On line 0 it initializes a String with no value (this is the separator), on line 8, 13, 18 and 23 it creates Strings for the building blocks of the greeting. After this the values are joined together into the greeting
Object which is then displayed.
Conclusion
Some best practices are good to trust however you should know why you are using them. If you "just do" then consider questioning the reasons behind it because it can happen that this one is an old practice and the compiler changed the behavior of your code since some time.
In this article I have shown you the different approaches for string concatenation and how they may impact performance if you use them excessively. Beside this I have proven a best practice to be still true and explained the reasons behind a relevant Quick Tip.
Thank you for this tutorial Gábor, I find it useful and look forward to applying the quick tip to my code when the opportunity arises.
You say that the following code “creates around 2000000 objects.”

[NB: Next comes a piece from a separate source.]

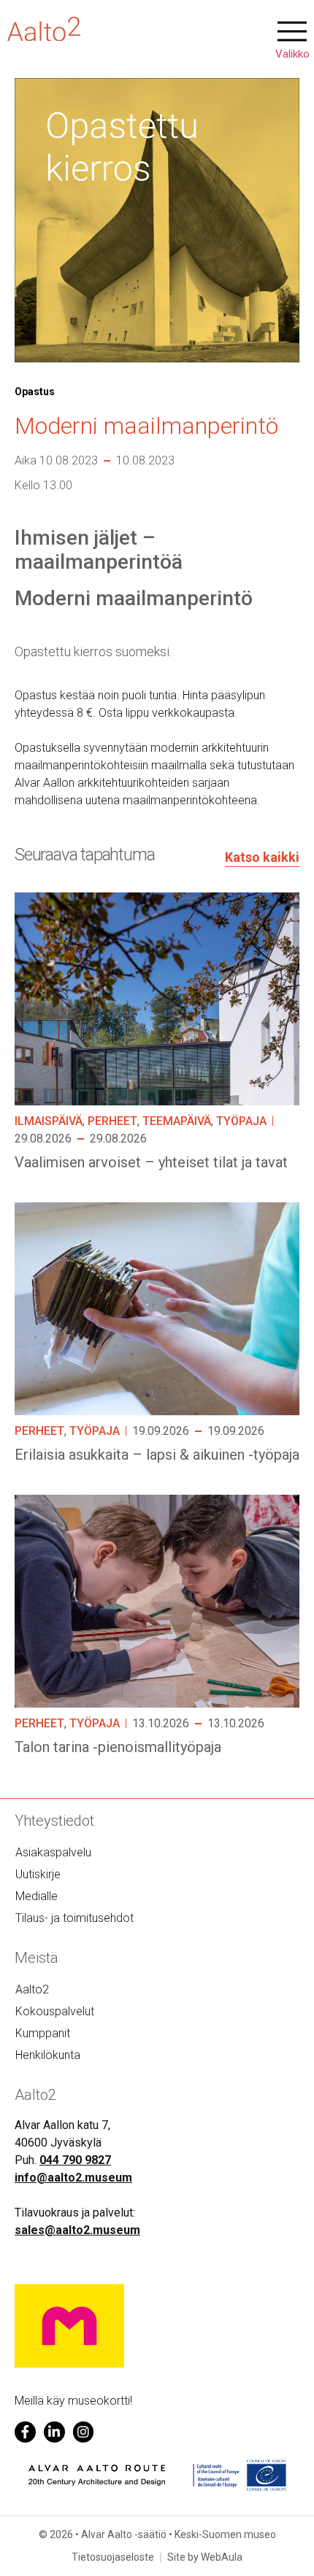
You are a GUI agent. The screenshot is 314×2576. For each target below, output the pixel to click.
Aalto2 (32, 1989)
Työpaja (241, 1121)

for(int i = 0; i < 1_000_000; i++) {
myString += i;
}
I thought that a new object is created during each iteration of the for-loop. In that case, it would mean that only 1,000,000 objects would be created. Why are 2,000,000 created?
Hello Iavor,
sorry for the late answer but I did not get any notification about your comment.
Well, the loop does 1000000 iterations and in each iteration it creates a new StringBuilder object – but it also calls StringBuilder.toString() at the end of the loop to assign the new String value to the myString variable. And if you look at the source code of the StringBuilder.toString method you can see the code in the attachment: it creates a new String object too. This is why 2000000 objects are created.
I write in the article “around 2000000” because some Strings may already exist and they are served from the String pool. But this is another story of the internal behaviour of the JVM.
That makes sense, thanks for your reply Gábor!